Jair Bolsonaro disse na quarta-feira avaliar a edição de um decreto para garantir a “liberdade de culto, de poder trabalhar e o direito de ir e vir” que “não poderá ser contestado por nenhum tribunal”.

Queiroga confirmou não ter sido consultado para fazer sugestões à minuta, mas que não cabe a ele fazer juízo de valor sobre o decreto.

“O que o presidente falou comigo acerca desse tema é que ele queria assegurar a liberdade das pessoas. Com assegurar a liberdade das pessoas, eu concordo”, salientou.

Contra a quebra de patentes

Marcelo Queiroga disse ser contrário à quebra de patentes de vacinas contra a covid-19. O ministro argumentou temer que o Brasil não tenha condições de produzir as vacinas mesmo com a suspensão dos direitos de propriedade intelectual.
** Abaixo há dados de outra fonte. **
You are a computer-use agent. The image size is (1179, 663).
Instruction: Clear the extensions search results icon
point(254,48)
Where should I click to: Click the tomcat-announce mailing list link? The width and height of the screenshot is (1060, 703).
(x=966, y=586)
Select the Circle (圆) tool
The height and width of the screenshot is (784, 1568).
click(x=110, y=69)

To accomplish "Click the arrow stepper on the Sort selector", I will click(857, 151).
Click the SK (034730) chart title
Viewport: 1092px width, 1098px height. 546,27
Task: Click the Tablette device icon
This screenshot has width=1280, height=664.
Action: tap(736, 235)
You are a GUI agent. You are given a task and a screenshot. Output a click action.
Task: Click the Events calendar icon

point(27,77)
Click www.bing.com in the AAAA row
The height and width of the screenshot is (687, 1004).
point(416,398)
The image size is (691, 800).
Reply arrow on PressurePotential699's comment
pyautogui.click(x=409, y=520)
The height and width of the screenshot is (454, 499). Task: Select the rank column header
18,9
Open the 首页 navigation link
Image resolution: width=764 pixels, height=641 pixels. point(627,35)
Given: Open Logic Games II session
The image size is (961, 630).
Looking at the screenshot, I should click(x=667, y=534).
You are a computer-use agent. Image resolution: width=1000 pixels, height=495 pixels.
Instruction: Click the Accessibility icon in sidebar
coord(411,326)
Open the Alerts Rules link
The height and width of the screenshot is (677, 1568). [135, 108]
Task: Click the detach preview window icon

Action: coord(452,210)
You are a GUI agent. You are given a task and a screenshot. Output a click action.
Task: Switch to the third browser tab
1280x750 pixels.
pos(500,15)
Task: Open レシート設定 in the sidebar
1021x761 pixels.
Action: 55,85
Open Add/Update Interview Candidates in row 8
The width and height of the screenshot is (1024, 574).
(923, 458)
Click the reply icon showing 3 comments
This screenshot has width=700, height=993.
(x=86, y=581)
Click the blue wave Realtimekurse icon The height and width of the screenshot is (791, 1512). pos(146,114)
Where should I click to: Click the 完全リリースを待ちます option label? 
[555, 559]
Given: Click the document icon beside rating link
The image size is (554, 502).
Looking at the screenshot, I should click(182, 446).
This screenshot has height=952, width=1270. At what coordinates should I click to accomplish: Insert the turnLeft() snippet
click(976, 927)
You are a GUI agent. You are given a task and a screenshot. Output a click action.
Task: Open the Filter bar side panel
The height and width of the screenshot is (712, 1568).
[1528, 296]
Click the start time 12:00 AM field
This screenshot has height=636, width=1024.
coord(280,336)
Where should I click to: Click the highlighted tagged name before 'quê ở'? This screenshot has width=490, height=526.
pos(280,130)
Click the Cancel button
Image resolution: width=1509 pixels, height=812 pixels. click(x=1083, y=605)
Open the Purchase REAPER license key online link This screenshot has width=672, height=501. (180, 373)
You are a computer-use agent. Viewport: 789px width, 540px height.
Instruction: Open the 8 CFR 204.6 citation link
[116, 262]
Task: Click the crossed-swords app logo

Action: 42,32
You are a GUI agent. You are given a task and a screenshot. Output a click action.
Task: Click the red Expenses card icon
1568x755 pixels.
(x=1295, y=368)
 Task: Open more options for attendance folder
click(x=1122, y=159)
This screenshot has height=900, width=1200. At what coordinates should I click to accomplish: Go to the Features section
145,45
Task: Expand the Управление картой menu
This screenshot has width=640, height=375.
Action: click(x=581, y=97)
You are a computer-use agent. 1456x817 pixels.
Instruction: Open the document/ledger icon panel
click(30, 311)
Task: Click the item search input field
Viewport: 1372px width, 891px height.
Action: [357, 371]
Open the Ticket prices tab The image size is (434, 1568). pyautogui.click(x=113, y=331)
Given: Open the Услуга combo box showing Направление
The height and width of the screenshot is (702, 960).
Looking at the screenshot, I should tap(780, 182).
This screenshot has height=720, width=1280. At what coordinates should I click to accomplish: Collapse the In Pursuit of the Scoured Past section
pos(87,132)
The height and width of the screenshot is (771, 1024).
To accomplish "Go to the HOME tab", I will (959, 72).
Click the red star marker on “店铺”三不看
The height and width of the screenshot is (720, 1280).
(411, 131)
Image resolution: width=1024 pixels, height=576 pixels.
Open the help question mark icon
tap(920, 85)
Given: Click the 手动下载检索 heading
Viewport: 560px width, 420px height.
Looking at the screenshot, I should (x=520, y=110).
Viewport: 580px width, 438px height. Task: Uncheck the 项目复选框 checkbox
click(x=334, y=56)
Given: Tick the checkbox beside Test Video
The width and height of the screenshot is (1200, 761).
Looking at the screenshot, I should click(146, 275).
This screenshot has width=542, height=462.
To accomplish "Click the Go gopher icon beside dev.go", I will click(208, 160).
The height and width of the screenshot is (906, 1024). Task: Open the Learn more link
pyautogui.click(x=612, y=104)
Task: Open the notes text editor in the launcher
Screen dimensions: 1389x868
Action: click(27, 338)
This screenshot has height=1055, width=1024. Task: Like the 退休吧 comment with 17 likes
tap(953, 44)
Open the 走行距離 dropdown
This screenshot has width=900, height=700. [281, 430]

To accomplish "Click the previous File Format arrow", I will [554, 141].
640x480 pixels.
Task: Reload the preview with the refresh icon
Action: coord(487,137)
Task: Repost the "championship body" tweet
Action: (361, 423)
O ministro destacou que o programa de vacinação do País é baseado em doses provenientes de fabricantes como Pfizer e Janssen e que a quebra de patentes poderia afetar o programa.

“Isso pode interferir negativamente no aporte de vacinas para o Programa Nacional de Imunização. Claro que isso é uma opinião inicial. Vi que o presidente Biden se manifestou. Isso carece de análise mais detida”, afirmou Queiroga.